In the entries below, find the lines that contain the word "computer" and copy them.

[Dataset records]
====================

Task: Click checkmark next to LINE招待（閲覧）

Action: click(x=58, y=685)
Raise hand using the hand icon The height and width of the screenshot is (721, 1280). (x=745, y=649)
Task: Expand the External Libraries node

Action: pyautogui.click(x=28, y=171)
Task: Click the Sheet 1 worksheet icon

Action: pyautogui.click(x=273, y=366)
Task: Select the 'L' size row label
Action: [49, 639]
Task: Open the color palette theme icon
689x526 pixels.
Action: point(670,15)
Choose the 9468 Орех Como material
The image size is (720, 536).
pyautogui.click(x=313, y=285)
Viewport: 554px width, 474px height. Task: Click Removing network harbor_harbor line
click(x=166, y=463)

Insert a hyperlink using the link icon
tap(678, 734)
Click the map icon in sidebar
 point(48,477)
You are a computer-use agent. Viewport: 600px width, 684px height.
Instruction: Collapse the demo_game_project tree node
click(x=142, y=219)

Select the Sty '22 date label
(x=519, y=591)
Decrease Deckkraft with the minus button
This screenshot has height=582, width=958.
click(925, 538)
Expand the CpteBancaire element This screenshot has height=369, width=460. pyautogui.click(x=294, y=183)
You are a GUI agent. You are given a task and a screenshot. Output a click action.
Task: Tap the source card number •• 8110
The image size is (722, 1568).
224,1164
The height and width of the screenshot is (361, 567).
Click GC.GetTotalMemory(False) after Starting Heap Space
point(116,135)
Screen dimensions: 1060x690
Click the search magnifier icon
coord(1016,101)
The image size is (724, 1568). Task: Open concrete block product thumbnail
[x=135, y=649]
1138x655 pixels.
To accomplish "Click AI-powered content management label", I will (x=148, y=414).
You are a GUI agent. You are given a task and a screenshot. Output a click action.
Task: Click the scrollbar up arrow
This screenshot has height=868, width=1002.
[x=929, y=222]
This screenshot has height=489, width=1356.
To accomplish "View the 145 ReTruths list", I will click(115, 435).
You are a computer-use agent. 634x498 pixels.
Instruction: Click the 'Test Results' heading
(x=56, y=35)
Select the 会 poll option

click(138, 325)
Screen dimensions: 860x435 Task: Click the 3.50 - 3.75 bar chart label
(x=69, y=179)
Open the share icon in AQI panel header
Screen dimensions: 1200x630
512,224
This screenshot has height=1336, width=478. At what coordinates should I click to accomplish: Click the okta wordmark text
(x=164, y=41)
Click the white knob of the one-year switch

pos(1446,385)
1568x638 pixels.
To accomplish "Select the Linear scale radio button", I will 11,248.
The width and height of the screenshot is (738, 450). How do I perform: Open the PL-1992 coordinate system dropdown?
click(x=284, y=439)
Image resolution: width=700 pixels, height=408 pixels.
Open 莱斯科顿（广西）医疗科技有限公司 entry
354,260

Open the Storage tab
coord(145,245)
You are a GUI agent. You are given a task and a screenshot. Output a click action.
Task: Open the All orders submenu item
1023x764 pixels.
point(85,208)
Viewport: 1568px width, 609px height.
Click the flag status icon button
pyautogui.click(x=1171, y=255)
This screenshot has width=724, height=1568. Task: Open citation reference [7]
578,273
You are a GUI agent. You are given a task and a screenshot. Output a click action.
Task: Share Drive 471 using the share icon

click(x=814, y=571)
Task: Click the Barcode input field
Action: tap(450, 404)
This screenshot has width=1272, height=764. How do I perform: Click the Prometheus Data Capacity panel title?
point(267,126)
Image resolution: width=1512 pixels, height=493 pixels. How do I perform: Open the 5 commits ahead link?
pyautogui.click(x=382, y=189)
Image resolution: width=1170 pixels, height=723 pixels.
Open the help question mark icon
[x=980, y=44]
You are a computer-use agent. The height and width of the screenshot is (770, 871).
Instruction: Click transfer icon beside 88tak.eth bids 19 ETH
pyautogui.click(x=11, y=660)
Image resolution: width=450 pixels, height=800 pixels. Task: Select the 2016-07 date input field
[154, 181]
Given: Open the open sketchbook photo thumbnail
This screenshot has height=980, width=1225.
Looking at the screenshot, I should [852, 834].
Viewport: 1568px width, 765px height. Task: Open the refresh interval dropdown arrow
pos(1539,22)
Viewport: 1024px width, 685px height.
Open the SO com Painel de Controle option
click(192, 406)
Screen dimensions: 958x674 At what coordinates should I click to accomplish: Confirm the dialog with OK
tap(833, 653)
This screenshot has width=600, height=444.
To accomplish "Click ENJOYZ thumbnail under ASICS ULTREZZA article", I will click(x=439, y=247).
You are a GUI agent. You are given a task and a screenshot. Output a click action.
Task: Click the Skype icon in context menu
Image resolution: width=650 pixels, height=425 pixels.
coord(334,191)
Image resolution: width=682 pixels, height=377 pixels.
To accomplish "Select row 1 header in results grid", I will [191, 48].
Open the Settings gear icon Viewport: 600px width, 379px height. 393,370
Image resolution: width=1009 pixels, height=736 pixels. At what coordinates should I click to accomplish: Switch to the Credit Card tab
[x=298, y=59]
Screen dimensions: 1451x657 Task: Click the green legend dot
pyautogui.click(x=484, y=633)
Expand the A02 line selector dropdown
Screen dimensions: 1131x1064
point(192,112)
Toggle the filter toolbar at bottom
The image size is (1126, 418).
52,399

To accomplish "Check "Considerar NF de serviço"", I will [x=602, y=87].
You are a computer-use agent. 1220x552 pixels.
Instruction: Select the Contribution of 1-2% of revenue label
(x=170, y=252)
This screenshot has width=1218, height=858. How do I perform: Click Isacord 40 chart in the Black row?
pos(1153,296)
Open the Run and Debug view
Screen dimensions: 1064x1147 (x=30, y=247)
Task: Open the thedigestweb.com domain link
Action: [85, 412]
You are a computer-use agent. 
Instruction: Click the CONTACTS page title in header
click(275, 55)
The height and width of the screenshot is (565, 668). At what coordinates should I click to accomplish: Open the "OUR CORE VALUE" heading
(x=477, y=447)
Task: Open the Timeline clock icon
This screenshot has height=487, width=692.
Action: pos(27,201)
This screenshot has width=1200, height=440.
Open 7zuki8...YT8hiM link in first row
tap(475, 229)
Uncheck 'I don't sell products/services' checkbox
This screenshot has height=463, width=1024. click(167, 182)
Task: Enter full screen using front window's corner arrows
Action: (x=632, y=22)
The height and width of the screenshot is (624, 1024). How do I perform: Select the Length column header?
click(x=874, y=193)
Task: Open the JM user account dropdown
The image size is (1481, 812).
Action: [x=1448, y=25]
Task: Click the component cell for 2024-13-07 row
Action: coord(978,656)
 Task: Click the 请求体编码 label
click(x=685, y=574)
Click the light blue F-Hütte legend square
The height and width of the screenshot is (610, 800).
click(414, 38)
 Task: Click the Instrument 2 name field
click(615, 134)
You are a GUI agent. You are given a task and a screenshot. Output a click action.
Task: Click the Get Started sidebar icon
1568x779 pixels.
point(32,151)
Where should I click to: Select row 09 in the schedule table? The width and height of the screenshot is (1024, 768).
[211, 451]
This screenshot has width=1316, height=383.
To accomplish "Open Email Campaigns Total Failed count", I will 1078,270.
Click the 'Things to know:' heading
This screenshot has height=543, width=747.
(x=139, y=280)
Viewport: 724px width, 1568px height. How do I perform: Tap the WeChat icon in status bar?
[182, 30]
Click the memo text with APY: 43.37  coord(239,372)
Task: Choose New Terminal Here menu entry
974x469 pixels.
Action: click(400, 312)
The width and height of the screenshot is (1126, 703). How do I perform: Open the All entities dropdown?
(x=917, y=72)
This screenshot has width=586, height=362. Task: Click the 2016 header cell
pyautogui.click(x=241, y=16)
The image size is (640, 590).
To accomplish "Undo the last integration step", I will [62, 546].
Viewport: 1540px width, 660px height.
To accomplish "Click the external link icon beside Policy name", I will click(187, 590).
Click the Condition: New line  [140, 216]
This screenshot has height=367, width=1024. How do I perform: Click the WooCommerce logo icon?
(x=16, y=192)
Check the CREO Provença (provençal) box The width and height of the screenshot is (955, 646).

====================

Result of this task ▸
You are a computer-use agent. Viewport: 600px width, 684px height.
You are a computer-use agent. 634x498 pixels.
You are a computer-use agent. The height and width of the screenshot is (770, 871).
You are a computer-use agent. 1220x552 pixels.
You are a computer-use agent. 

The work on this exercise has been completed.